DEV Community

How to store a secret on Kubernetes?

Omer Levi Hevroni on January 09, 2019

At Soluto, we're using Kubernetes platform in production for more than a year. One of the challenges we faced is secrets management, which is not a...

Read full post

Joe Hobot • Jan 11 '19

Hmm.. :) interesting!

Let me take a peek at it and let you know how it goes. By the way, we are kind of riding the same boat however sealed secrets is least amount of effort atm.

Have you tried anything like Vault etc?

Omer Levi Hevroni • Jan 11 '19

Sealed secret solved the problem in a different way. It let you create encrypted Kubernetes secrets, which has a few downsides:

If you want to mount the secrets as a file, you usually end up with a secret containing one entry config.secrets.json. The value is base64 encoded value of the JSON, and modifying it is a cumbersome process. Kamus supports native JSON file, where you can encrypt only the values.
- Sealed Secret does not support "one-way encryption". To change a secret one must be able to decrypt the secret. Kamus does not require that.
- Sealed secret use one key pair to encrypt all the secrets (as the master key). Kamus create one key per service account, and this key can be backed up by HSM.
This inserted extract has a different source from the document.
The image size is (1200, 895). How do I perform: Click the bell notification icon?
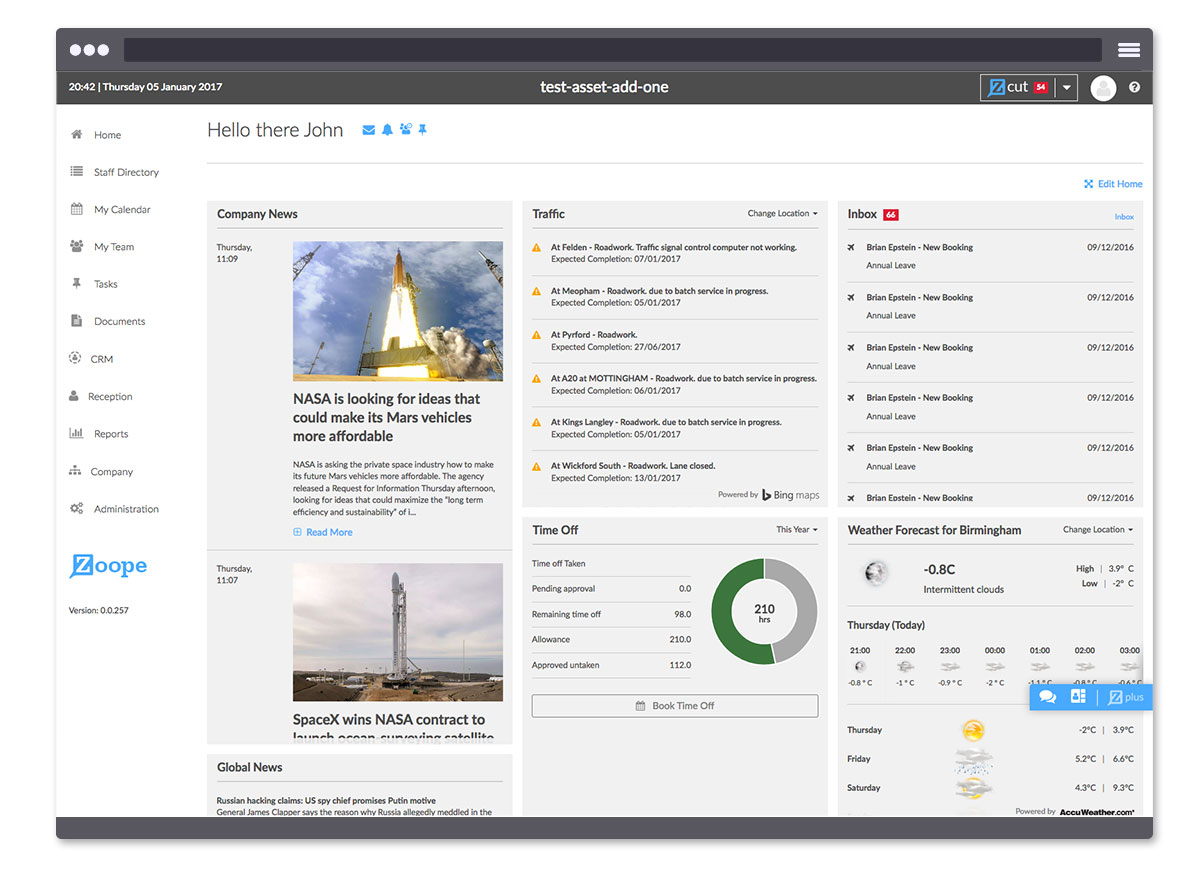(387, 130)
One last comment regarding Vault. Vault has 2 options:

Secure key-value store. This is a common use case, and if you're already using it Kamus might not be of that value. If you don't use it currently, Vault has some overhead, including deploying and the need to manage additional permission model (Vault policies). Kamus has flattened, simple permission model, make it easier for devs to work with.
Encryption as a service. Similar to Kamus, but without the full flow. Kamus has support for full flow, from encryption to consuming by a pod. Kamus can add support to encrypt the secrets using Vault EAAS, it should be really simple. Currently, there is support for Azure KeyVault and GCP KMS (it took me ~3 hours to add the support for GCP KMS).